I read the new (and old) article. Funny enough my dd WAS born and raised on a working livestock farm. We are full time farmers-this is not a hobby farm-and when our kids were little we were custom feeding up to 200 head of cattle and raising hundreds of baby pigs every year. Yet she is still allergic to peanuts and many tree nuts. So that argument doesn't hold water for me.

Michelle said...

OK, I'm going to play devil's advocate a bit here. I first read something about Joel's orginial editorial while sitting in my allergist's office after my allergy injections (I am so glad my allergies are respiratory and can be treated with injections).

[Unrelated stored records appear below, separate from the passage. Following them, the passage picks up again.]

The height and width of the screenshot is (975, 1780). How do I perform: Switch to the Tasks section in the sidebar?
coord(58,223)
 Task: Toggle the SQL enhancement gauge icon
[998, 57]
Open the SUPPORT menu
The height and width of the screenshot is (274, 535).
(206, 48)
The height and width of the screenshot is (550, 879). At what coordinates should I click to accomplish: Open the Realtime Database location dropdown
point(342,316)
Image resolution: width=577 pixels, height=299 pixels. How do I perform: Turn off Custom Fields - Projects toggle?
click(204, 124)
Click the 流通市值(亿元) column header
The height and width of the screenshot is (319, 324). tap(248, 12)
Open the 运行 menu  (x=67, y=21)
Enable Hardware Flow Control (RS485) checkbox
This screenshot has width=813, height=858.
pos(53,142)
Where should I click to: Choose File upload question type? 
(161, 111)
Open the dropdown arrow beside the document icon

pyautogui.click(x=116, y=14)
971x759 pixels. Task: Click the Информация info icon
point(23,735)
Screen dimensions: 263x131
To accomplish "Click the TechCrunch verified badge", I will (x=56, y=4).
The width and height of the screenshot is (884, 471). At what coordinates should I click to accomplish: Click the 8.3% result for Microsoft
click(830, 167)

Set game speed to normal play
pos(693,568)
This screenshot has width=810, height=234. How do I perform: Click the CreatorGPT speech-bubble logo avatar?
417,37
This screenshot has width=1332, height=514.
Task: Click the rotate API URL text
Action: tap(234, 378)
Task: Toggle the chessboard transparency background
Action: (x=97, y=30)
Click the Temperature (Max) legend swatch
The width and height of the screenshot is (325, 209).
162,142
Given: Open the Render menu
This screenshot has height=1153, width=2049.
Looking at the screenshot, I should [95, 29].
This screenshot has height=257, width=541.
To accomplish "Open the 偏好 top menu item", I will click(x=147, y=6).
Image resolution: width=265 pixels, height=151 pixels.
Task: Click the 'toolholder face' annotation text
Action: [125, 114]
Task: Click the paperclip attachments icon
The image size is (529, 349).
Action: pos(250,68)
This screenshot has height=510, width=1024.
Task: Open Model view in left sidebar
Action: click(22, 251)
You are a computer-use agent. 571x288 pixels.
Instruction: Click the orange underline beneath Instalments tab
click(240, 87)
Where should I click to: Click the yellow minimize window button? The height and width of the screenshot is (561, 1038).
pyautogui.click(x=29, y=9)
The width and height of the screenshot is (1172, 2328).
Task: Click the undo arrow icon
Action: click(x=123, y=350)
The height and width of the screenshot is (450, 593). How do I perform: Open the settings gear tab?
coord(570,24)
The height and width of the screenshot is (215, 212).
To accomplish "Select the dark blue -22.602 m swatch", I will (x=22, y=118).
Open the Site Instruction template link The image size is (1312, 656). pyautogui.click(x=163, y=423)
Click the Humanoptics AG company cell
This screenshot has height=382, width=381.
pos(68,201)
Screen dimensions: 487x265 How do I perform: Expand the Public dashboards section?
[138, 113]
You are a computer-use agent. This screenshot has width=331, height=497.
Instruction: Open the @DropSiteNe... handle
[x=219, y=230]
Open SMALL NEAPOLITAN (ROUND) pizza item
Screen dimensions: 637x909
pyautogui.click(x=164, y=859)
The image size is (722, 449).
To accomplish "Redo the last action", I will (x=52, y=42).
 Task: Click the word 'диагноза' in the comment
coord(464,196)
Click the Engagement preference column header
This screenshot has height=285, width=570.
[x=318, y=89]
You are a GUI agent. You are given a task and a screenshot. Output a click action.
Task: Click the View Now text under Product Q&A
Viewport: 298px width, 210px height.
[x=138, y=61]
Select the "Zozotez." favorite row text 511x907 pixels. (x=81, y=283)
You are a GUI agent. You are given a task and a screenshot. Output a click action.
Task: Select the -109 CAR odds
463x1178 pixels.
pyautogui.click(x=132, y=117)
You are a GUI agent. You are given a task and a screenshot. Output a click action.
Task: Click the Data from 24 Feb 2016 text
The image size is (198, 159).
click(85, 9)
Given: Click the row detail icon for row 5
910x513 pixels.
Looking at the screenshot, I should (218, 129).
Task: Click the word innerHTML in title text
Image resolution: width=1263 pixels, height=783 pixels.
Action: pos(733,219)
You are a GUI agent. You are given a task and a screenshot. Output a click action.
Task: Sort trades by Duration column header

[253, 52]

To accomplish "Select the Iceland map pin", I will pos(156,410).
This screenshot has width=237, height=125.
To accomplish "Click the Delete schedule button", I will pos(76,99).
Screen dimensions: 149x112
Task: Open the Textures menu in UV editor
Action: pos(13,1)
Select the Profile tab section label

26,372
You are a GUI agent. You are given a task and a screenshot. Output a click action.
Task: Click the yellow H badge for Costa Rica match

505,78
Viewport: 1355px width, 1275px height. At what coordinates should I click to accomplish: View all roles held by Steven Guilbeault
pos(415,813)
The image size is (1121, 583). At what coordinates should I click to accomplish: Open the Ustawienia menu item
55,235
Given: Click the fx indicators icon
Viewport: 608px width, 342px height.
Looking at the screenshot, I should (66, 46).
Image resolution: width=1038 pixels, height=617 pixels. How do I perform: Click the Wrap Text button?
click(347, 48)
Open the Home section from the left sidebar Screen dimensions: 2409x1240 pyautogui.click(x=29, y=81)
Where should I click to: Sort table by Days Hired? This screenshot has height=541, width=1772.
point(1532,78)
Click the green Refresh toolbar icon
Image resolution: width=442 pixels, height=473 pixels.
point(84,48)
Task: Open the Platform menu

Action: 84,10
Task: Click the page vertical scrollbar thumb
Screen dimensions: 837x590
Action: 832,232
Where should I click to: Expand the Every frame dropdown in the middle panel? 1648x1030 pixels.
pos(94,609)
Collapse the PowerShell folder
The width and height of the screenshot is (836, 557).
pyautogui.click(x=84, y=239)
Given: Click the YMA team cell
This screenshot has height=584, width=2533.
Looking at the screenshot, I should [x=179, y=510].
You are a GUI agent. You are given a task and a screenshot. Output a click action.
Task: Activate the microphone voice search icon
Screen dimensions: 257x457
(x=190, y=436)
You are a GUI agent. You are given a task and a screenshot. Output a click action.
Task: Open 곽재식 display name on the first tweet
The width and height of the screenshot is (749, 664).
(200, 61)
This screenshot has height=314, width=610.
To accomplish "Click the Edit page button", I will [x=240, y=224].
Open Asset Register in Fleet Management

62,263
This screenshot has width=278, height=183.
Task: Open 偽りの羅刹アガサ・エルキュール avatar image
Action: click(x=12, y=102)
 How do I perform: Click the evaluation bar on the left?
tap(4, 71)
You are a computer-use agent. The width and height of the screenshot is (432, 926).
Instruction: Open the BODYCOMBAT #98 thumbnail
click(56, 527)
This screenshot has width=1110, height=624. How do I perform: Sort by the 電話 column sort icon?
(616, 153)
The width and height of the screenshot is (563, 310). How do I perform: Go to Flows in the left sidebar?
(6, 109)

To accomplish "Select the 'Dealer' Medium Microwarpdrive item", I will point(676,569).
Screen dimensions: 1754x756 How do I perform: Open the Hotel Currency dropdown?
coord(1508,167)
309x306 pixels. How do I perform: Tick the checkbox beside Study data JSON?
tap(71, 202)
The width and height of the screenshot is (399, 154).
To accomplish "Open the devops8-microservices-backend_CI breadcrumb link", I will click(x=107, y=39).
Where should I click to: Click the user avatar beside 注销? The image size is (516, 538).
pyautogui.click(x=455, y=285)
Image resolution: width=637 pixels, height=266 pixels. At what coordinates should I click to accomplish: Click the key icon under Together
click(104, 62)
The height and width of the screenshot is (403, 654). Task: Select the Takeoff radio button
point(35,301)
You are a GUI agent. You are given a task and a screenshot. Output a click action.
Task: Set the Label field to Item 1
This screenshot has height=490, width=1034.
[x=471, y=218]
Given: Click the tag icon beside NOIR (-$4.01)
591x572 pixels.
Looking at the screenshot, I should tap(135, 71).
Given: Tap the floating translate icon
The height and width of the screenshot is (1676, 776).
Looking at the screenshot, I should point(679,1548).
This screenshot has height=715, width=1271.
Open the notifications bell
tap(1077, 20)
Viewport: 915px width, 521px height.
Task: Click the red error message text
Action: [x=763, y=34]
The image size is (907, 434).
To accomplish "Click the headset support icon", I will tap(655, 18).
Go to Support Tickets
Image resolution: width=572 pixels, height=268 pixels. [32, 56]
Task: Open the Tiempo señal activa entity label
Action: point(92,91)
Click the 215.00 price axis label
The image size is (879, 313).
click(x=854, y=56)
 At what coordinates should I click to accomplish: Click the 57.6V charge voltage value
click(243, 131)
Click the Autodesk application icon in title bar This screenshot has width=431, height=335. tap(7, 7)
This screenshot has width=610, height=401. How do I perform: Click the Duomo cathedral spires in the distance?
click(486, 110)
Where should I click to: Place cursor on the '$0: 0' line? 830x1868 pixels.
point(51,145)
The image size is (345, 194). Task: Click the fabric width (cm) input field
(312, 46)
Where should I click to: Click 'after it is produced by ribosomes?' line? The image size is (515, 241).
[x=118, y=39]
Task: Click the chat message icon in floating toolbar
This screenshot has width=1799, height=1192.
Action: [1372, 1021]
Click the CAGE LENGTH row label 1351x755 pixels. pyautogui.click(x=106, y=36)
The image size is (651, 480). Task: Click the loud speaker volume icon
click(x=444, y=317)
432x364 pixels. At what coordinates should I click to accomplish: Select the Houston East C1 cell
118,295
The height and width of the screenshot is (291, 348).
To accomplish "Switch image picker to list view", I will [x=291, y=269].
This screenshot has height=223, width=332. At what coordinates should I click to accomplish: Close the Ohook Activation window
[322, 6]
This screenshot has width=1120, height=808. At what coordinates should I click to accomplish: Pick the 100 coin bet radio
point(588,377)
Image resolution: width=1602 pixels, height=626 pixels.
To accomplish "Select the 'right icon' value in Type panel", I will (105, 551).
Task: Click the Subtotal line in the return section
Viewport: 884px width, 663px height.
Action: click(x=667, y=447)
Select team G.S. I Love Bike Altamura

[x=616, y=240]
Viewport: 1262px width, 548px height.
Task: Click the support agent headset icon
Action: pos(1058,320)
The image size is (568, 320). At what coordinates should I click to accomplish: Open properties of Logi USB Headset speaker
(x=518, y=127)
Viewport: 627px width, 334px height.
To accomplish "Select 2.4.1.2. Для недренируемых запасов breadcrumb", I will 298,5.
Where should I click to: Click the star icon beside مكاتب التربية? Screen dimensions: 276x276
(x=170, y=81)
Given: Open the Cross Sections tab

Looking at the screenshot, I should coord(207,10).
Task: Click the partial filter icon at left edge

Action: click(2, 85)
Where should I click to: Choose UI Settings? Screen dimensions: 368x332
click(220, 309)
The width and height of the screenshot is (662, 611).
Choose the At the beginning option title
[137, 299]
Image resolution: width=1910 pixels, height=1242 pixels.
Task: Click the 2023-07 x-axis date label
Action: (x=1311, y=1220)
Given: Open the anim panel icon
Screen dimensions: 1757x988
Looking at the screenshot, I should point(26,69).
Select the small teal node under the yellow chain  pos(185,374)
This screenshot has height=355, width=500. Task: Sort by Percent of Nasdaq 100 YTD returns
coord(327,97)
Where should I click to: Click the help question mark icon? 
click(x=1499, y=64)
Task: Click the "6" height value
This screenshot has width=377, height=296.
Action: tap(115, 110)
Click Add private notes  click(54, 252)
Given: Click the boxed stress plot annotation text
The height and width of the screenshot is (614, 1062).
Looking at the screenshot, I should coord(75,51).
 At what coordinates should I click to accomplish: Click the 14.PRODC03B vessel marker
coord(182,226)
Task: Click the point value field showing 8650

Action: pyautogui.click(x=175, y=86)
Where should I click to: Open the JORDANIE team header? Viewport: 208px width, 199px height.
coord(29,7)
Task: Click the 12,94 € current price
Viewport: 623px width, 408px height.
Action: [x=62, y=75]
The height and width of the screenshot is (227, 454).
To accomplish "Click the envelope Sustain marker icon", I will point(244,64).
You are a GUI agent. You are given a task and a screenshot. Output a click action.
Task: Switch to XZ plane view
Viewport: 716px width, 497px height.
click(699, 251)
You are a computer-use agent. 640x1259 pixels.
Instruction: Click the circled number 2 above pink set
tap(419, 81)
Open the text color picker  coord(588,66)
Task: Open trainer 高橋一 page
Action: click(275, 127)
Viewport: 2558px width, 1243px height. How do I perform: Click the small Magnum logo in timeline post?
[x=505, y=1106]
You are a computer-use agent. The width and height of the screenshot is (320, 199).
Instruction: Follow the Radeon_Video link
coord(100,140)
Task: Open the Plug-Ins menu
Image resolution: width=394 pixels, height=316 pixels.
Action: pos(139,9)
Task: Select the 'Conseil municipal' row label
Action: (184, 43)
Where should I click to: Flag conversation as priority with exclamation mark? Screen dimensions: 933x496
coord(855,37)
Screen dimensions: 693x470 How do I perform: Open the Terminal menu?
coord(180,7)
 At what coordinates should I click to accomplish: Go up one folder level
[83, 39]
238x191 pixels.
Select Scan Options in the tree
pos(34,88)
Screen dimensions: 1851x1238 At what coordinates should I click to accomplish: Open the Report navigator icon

I grew up with a parent with a severe food allergy, so I know the reaction is real, but I still always thought it was an oddity. At that time it was. Now it isn't.
To be honest, if I didn't know the reaction was real, I say it was crazy because it sounds crazy. I wish it was just craziness that was making so many people have food allergies, because none of the theories can explain it for me, which means I have no explaination (really, isn't this crazy?), but I know the reactions are real.
I even had a hard time accepting the degree to which I had developed respiratory allergies as an adult. I knew I kept getting sick, but the idea that little allergies were the root cause was crazy. Except the allergies weren't so little and were having a major impact on my health. I didn't fully believe it and realize how bad it was until I started taking the allergy meds.
I rave about the difference my allergy injections have made in my life every chance I get, but I keep telling my allergist that there is something crazy about the increased rates of severe allergies.
I think my first thought upon reading about Joel's editorial was that if I hadn't seen a reaction first hand I would have been in full agreement, because the idea that eating a normal food can kill someone sounds crazy.